:: Task instructions ::
Using the records below, copy out exactly the line that contains "You are a computer-use agent. 572x572 pixels." and every line that follows it, up to and including the last, and no others.

:: Data for processing ::
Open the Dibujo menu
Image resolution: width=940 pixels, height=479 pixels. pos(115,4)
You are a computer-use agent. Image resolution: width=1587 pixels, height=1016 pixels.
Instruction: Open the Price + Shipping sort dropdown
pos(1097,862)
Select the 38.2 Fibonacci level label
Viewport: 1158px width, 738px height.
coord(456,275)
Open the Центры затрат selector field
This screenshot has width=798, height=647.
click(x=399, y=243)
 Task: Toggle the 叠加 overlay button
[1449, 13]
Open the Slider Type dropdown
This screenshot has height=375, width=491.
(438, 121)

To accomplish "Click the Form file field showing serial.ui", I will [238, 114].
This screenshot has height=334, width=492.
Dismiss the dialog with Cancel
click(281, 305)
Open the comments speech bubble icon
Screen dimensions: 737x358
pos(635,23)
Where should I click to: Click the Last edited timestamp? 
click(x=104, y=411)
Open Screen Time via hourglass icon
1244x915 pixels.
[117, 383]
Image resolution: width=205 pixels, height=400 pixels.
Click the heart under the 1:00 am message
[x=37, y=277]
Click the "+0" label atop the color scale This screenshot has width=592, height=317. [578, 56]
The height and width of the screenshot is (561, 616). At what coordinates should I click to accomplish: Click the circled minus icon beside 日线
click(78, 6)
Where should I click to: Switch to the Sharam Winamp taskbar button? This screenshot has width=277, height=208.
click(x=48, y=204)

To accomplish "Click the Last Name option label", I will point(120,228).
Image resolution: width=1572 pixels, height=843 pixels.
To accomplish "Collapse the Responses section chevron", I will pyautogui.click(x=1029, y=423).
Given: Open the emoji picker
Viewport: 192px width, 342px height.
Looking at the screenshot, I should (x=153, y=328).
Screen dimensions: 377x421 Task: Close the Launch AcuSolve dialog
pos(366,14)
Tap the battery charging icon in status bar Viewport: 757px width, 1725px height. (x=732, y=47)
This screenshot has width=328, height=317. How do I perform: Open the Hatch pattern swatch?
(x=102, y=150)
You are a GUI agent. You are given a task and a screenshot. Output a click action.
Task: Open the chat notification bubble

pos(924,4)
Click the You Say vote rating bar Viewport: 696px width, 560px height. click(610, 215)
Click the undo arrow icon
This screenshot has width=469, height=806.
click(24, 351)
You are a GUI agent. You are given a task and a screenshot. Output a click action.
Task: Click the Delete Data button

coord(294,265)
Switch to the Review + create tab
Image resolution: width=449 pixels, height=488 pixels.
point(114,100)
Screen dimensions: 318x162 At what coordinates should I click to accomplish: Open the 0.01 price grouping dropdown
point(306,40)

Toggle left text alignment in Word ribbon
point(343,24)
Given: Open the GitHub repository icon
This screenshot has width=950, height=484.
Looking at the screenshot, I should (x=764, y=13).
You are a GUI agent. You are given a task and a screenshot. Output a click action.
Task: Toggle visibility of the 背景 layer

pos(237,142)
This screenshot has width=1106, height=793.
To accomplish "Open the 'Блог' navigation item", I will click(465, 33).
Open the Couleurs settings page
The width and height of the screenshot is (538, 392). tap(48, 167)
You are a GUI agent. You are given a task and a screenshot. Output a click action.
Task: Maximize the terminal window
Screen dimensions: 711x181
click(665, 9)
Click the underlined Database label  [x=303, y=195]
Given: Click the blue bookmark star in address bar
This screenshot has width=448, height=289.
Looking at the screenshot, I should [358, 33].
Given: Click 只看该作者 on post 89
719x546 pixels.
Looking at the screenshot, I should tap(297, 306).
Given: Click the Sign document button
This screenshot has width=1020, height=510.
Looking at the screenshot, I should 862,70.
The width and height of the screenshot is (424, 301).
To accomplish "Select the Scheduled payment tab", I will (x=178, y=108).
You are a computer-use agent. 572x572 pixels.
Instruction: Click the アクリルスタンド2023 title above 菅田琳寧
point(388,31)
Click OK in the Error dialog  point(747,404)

:: Response below ::
You are a computer-use agent. 572x572 pixels.
Instruction: Click the アクリルスタンド2023 title above 菅田琳寧
point(388,31)
Click OK in the Error dialog  point(747,404)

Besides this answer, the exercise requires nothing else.